Dans une région dévastée par la production intensive de caoutchouc au XIXe siècle et investie par les cartels de la drogue et par la guérilla qui en ont fait une zone de non-droit dévolue à la culture de la coca et au transit banalisé de la cocaïne dans les années 1980, des milliers de personnes vivent aujourd’hui d’agroforesterie mixte, plantant des arbres et des cacaoyers. Dans cette même région de la Cordillère centrale du Pérou, une réserve de biosphère de l’UNESCO a été créée en 2016 : Gran Pajatén. À l’origine du projet, Roldán Rojas Paredes.

Roldán Rojas Paredes répond aux questions de William Navarrete

Comment présenteriez-vous la réserve de biosphère Gran Pajatén à quelqu’un qui n’en a jamais entendu parler ?

C’est un espace hors du commun, caractérisé par une formidable diversité naturelle et culturelle, car il réunit deux milieux totalement différents : les Andes et l’Amazonie. Sur quelque 2,5 millions d’hectares, la réserve abrite 5 000 espèces végétales et plus de 900 espèces animales, dont une trentaine sont endémiques. Elle englobe aussi le Parc national Río Abiseo, inscrit en 1990 sur la Liste du patrimoine mondial de l’humanité de l’UNESCO, qui abonde en vestiges archéologiques. Depuis le milieu des années 1980, on y a découvert trente-six sites précolombiens, situés à des altitudes allant de 2 500 à 4 000 mètres.

Pour nous qui y sommes nés, tout cela constitue un patrimoine très particulier, dont nous nous sentons responsables et qui nous oblige à penser sur le long terme.

Je vois cette réserve comme notre forteresse géographique, qui nous offre des conditions idéales pour une meilleure qualité de vie et de belles opportunités pour les générations futures.

Personnellement, j’ai toujours été attaché au travail de la terre, à nos forêts primaires, à leur verdeur impressionnante et j’ai toujours été imprégné de l’énergie qui en émane. Ma vie est intimement liée à la richesse culturelle, aux légendes, à l’imaginaire, à la musique et à la gastronomie de ce lieu. Je l’ai quitté pour aller étudier à Lima, la capitale, mais j’avais la ferme intention d’y revenir et de m’investir dans la mise en valeur de ce patrimoine exceptionnel. C’est ce que j’ai fait.

Que signifie pour les 170 000 habitants de la région la désignation du Gran Pajatén comme réserve de biosphère de l’UNESCO ?

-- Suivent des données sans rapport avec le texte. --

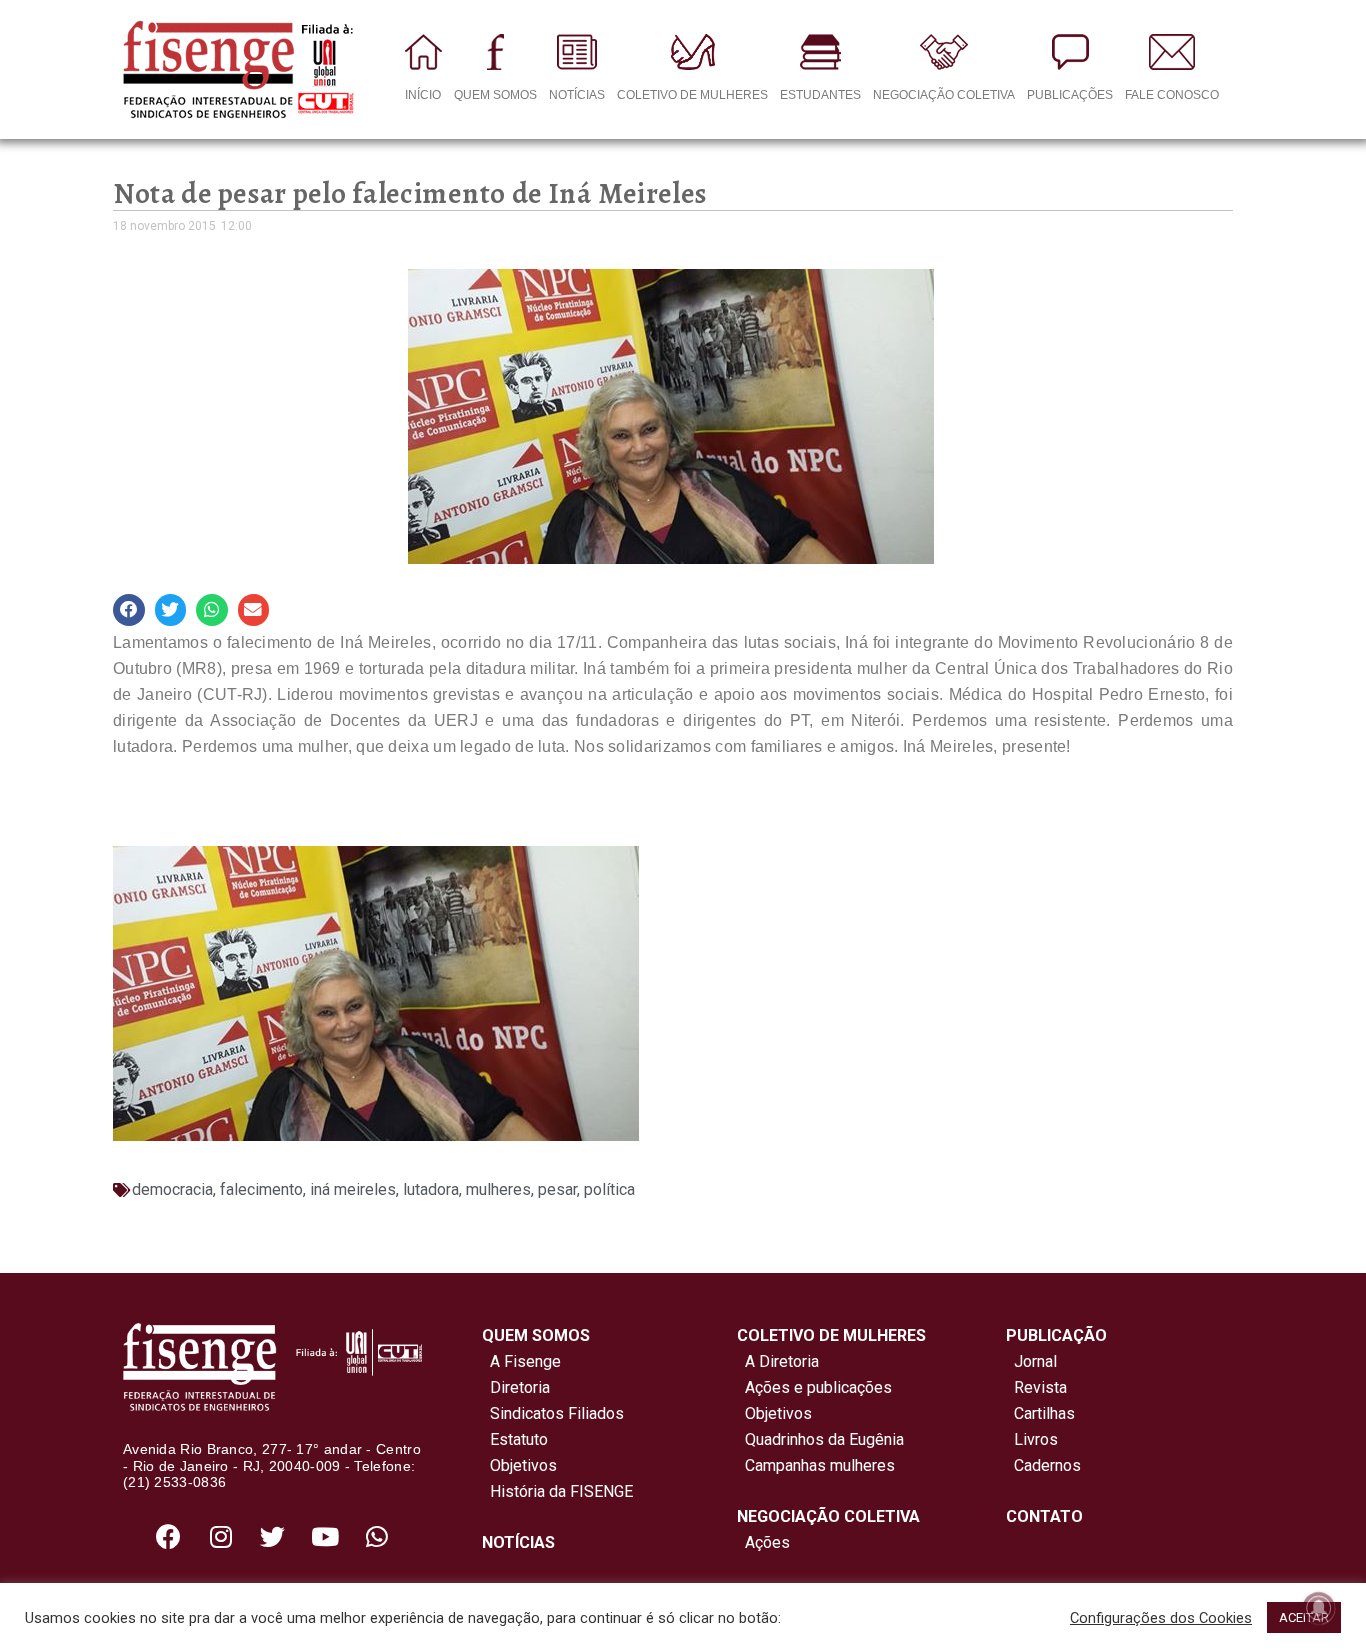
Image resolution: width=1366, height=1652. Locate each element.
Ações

La population locale a beaucoup souffert par le passé, en proie aux cartels du caoutchouc et de la drogue, et à cause de la guérilla, aussi. Mais au début des années 2000, la renaissance de la culture du cacao a permis à des milliers de personnes d’échapper à la pauvreté et à l’exclusion. Avec le temps, nous avons développé l’agroforesterie mixte, qui est très bien adaptée à la production de cacao, car les cacaoyers prospèrent à l’ombre des arbres.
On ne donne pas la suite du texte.